Ignoring rules when rushing into a blaze at Union Square’s Tiffany & Co. high-rise building in October resulted in 10 firefighters being injured, according to a new report.
The smoky, two-alarm fire at 360 Post St., right on Union Square, started at about 6:53 p.m. Oct. 14. About 100 firefighters responded and found heavy smoke throughout the building. The fire was finally discovered in a utility closet in the building’s basement and extinguished about a half-hour later.
The report from the Fire Department faults its firefighters for not wearing their breathing units and fragmenting into several confused groups. The original engine on the scene actually went to the wrong building, and when firefighters entered, they failed to check the lowest floor for flames — standard practice in a high-rise fire.
The first engine to arrive to the area actually changed the address of the reported fire to 475 Sutter St. and had to change it again after they realized the fire was at another building.
“This resulted in delay and confusion as all companies assigned to the building,” the report said.
Once they arrived to the correct building, firefighters checked floors five through 11 for the fire, despite the fire alarm indicators for every floor being “lit up,” with the basement floor being the first indicator to turn on.
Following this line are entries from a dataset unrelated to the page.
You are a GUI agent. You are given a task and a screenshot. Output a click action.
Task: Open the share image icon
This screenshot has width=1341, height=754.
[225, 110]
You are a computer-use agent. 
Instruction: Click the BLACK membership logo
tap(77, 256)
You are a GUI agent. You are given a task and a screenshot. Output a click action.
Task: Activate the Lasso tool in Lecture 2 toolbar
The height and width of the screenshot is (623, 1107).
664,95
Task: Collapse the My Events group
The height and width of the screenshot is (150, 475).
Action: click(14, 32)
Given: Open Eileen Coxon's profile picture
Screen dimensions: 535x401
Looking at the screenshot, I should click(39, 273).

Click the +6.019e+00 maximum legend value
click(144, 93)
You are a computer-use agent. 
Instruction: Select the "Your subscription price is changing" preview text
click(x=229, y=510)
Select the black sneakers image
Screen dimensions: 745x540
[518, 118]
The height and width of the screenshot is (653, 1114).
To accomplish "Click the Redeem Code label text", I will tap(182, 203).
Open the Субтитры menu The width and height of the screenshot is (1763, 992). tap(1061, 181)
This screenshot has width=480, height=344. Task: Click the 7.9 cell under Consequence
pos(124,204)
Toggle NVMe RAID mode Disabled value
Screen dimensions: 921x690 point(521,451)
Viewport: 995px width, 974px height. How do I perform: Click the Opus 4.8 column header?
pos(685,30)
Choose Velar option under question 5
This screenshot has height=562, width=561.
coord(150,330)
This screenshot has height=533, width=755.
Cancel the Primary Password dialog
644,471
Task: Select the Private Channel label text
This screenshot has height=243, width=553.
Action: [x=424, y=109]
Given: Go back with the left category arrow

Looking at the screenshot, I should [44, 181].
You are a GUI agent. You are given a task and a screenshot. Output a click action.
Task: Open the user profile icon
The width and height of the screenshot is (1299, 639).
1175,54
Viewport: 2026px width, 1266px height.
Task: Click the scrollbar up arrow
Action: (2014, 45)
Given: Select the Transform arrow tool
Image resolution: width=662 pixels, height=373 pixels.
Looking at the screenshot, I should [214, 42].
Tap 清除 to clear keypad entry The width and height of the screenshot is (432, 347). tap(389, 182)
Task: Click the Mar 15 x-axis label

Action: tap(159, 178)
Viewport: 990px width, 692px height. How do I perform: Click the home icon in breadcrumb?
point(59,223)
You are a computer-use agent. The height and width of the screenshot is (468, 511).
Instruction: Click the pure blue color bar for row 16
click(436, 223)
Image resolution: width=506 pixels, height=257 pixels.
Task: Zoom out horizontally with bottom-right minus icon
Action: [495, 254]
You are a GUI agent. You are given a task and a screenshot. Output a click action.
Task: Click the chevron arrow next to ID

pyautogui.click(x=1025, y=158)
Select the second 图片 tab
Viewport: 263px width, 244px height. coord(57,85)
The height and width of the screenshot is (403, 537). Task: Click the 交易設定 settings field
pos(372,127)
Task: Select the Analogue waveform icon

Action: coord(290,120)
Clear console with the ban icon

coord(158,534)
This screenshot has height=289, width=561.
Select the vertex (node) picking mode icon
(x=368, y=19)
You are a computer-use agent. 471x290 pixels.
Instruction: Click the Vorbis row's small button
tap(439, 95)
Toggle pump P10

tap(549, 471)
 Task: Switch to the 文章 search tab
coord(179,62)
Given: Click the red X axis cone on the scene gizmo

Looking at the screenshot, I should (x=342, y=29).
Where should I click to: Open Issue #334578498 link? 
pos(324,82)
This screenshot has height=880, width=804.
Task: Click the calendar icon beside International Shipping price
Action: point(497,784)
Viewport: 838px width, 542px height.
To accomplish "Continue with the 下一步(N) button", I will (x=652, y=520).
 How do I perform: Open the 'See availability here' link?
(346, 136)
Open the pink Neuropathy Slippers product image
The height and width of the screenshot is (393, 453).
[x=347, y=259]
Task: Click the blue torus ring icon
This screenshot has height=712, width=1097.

Firefighters were apparently given different information from civilians in the building.
“In any of these incidents there are always lessons learned,” department spokeswoman Lt. Mindy Talmadge said. “These types of incidents aren’t always cut and dry. Working fires are dynamic, and all you can do is drill and practice for a real emergency.”
The 10 firefighters all suffered from smoke inhalation, something that could have been prevented had they donned their breathing masks in the stairwell, according to the report. Smoke had entered the stairwell because the doors to each floor were propped open by “hose lines and chairs.”
All 10 injured have since returned to duty, Talmadge said.
The Tiffany store escaped serious damage.